さて、五濁の世の人々、煩悩に汚れた人々が、九十五種のよこしまな教えを今離れて、仏教のさまざまな法門に入ったといっても、教えにかなった真実のものははなはだ少なく、虚偽のものははなはだ多い。このようなわけで、釈尊は、さまざまな善を修めて浄土に往生する福徳蔵と呼ばれる教えを説いて多くの人々を誘い入れ、阿弥陀仏は、そのもととなる誓願をおこして広く迷いの人々を導いてくださるのである。すなはち、慈悲の心からおこしてくださった第十九の願がある。
この願を修徳功徳の願と名づけ、
また臨終現前の願と名づけ、
また現前導生の願と名づけ、
また来迎引接の願と名づける。
また至心発願の願と名づけることができる。
設我得仏 十方衆生 発菩提心 修諸功徳 至心発願 欲生我国 臨寿終時 仮令不与 大衆囲繞 現其人前者 不取正覚
たとひわれ仏を得たらんに、十方の衆生、菩提心を発し、もろもろの功徳を修して、至心発願してわが国に生ぜんと欲せん。寿終るときに臨んで、たとひ大衆と囲繞してその人の前に現ぜずは、正覚を取らじ。
▼意訳(現代語版)
わたしが仏になったとき、すべての人々がさとりを求める心をおこして、さまざまな功徳を積み、心からわたしの国に生れたいと願うなら、命を終えようとするとき、わたしは多くの聖者たちとともにその人の前に現れよう。そうでなければ、わたしは決してさとりを開くまい。

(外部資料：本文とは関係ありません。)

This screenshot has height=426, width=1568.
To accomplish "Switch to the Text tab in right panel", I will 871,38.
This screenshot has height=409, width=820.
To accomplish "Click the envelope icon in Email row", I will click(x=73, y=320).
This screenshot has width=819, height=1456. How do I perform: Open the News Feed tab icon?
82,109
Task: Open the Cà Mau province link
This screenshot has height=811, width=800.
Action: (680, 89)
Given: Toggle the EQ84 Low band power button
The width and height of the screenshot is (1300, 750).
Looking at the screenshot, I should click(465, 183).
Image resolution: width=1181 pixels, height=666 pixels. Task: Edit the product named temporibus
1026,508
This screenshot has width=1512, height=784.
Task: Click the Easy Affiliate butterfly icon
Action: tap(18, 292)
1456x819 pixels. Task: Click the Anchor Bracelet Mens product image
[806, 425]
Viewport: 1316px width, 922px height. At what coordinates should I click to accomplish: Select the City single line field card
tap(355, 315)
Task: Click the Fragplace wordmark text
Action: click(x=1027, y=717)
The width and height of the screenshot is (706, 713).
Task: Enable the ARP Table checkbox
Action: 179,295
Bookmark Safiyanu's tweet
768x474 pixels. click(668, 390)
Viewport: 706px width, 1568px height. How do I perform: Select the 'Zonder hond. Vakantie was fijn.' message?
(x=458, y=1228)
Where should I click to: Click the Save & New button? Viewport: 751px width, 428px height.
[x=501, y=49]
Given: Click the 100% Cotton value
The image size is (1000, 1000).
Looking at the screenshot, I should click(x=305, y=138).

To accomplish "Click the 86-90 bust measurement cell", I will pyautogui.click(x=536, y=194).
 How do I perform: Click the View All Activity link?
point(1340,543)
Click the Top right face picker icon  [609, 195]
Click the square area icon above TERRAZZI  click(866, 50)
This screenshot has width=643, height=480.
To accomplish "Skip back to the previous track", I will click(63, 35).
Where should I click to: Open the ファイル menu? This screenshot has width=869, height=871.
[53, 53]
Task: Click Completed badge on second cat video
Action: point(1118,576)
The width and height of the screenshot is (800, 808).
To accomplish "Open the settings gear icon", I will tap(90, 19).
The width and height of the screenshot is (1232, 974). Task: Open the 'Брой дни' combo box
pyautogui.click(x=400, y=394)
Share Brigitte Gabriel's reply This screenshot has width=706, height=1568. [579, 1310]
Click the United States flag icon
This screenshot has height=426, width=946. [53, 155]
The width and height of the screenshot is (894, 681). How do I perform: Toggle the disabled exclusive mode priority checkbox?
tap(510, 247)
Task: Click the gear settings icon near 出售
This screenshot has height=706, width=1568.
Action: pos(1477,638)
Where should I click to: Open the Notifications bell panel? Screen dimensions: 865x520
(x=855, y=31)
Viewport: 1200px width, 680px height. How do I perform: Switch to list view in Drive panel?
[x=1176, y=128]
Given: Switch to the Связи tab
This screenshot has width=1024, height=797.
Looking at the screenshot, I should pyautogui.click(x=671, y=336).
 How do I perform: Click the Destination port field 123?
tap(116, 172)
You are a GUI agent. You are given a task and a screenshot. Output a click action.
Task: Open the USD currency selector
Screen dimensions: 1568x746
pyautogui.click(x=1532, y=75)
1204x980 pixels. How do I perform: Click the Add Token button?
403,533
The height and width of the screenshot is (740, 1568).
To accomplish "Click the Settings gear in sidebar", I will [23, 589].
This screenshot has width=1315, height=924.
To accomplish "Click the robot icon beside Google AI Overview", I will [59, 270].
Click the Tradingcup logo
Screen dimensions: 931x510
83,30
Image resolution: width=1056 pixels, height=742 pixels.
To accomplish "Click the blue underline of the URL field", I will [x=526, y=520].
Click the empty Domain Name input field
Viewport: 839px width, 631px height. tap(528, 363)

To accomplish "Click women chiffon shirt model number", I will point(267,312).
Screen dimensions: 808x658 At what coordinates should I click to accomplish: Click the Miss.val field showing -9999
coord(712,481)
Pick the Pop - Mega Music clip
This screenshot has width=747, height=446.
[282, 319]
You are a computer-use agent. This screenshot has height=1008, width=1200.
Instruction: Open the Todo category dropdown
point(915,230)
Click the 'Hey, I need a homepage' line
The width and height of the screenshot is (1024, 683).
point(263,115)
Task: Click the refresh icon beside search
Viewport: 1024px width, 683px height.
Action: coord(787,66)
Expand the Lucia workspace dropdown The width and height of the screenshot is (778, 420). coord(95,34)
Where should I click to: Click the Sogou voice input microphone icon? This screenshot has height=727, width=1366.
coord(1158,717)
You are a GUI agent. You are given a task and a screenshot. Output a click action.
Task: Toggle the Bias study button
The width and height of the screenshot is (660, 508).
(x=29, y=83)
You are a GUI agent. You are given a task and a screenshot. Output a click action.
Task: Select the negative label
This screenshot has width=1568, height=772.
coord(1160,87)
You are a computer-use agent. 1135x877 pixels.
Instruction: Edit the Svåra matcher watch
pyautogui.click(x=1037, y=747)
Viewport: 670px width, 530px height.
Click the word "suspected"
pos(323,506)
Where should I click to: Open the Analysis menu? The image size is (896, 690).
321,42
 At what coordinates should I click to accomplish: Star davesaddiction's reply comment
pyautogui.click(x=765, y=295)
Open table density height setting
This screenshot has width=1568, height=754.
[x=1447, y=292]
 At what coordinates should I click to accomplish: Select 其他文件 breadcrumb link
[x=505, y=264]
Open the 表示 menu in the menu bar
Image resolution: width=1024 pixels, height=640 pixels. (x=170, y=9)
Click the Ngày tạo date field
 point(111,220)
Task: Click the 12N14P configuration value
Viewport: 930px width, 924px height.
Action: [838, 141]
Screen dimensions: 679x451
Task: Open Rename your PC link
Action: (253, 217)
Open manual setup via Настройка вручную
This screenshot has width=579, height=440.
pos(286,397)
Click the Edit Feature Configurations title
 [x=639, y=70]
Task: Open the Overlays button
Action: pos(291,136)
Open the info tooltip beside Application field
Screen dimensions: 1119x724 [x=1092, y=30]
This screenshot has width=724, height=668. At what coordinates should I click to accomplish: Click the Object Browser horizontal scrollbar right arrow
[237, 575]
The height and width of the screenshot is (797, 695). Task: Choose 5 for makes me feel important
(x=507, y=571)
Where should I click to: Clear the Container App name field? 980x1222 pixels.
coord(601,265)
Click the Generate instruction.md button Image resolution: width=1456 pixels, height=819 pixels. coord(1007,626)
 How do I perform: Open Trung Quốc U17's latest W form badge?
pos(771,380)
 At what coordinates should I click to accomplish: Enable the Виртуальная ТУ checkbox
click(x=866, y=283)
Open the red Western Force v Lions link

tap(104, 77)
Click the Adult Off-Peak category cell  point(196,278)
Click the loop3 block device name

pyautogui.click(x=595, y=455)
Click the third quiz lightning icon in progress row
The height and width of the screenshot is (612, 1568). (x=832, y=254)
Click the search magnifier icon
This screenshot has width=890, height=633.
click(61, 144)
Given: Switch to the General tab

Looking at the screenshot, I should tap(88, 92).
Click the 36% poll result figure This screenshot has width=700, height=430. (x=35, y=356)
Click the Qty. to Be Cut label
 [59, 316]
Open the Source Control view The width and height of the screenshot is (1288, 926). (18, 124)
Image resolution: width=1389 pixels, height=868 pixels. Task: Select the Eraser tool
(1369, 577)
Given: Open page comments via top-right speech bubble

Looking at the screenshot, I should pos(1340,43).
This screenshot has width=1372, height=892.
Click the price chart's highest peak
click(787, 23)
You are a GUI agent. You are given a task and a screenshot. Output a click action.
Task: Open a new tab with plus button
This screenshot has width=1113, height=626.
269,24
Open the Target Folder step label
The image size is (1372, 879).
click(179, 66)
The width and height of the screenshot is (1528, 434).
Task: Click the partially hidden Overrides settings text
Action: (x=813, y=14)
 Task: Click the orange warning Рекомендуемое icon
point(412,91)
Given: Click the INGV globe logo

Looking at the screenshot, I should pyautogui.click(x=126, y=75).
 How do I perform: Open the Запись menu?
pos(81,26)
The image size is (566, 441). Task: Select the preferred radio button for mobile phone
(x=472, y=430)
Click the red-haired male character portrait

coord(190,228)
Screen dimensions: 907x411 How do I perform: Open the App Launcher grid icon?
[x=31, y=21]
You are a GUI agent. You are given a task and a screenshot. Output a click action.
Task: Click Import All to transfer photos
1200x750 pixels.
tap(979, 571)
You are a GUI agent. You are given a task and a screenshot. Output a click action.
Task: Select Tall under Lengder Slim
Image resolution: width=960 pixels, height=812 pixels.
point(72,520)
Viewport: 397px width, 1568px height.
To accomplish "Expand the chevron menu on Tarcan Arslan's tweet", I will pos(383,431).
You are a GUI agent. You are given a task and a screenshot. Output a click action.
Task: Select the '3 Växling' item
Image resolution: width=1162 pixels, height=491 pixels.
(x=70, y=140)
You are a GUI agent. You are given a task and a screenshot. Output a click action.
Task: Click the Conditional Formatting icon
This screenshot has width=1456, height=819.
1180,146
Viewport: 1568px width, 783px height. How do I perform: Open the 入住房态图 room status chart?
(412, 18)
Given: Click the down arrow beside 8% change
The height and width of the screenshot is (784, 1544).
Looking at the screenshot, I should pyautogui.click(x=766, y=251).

あらゆる衆生、その名号を聞きて、信心歓喜せんこと乃至一念せん。至心に回向したまへり。かの国に生れんと願ずれば、すなはち往生を得、不退転に住せん。
▼意訳(現代語版)
すべての人々は、その仏の名号のいわれを聞いて信じ喜ぶ心がおこるとき、それは無量寿仏がまことの心(至心=真実心)をもってお与えになったものであるから、無量寿仏の国に生れようと願うたちどころに往生する身に定まり、不退転の位に至るのである。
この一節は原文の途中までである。